* **WHAT IS REQUIRED**
Retype each line of the listing below, word for word.
────────────────────
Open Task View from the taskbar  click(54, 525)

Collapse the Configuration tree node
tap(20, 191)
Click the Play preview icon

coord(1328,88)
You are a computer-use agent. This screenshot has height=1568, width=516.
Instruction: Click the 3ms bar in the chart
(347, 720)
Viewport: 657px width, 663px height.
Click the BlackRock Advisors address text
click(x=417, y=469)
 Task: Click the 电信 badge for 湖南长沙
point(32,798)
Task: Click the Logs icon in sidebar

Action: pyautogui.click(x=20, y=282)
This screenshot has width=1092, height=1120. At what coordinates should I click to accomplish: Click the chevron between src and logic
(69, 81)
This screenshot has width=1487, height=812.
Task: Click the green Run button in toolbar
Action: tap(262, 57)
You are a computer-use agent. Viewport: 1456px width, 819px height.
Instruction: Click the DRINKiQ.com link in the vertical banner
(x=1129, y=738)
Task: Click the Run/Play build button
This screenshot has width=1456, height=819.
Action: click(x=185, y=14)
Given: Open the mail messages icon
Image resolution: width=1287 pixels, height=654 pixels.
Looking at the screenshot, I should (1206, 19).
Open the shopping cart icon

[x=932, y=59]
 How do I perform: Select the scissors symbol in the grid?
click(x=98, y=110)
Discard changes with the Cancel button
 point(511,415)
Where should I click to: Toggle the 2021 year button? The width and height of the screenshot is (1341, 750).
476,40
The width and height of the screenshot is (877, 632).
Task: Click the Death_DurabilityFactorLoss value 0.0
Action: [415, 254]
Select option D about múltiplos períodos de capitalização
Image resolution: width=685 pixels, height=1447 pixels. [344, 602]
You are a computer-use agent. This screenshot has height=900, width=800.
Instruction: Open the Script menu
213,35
────────────────────
* **SOLUTION FOR THIS PROBLEM**
Open Task View from the taskbar  click(54, 525)

Collapse the Configuration tree node
tap(20, 191)
Click the Play preview icon

coord(1328,88)
You are a computer-use agent. This screenshot has height=1568, width=516.
Instruction: Click the 3ms bar in the chart
(347, 720)
Viewport: 657px width, 663px height.
Click the BlackRock Advisors address text
click(x=417, y=469)
 Task: Click the 电信 badge for 湖南长沙
point(32,798)
Task: Click the Logs icon in sidebar

Action: pyautogui.click(x=20, y=282)
This screenshot has width=1092, height=1120. At what coordinates should I click to accomplish: Click the chevron between src and logic
(69, 81)
This screenshot has width=1487, height=812.
Task: Click the green Run button in toolbar
Action: tap(262, 57)
You are a computer-use agent. Viewport: 1456px width, 819px height.
Instruction: Click the DRINKiQ.com link in the vertical banner
(x=1129, y=738)
Task: Click the Run/Play build button
This screenshot has width=1456, height=819.
Action: click(x=185, y=14)
Given: Open the mail messages icon
Image resolution: width=1287 pixels, height=654 pixels.
Looking at the screenshot, I should (1206, 19).
Open the shopping cart icon

[x=932, y=59]
 How do I perform: Select the scissors symbol in the grid?
click(x=98, y=110)
Discard changes with the Cancel button
 point(511,415)
Where should I click to: Toggle the 2021 year button? The width and height of the screenshot is (1341, 750).
476,40
The width and height of the screenshot is (877, 632).
Task: Click the Death_DurabilityFactorLoss value 0.0
Action: [415, 254]
Select option D about múltiplos períodos de capitalização
Image resolution: width=685 pixels, height=1447 pixels. [344, 602]
You are a computer-use agent. This screenshot has height=900, width=800.
Instruction: Open the Script menu
213,35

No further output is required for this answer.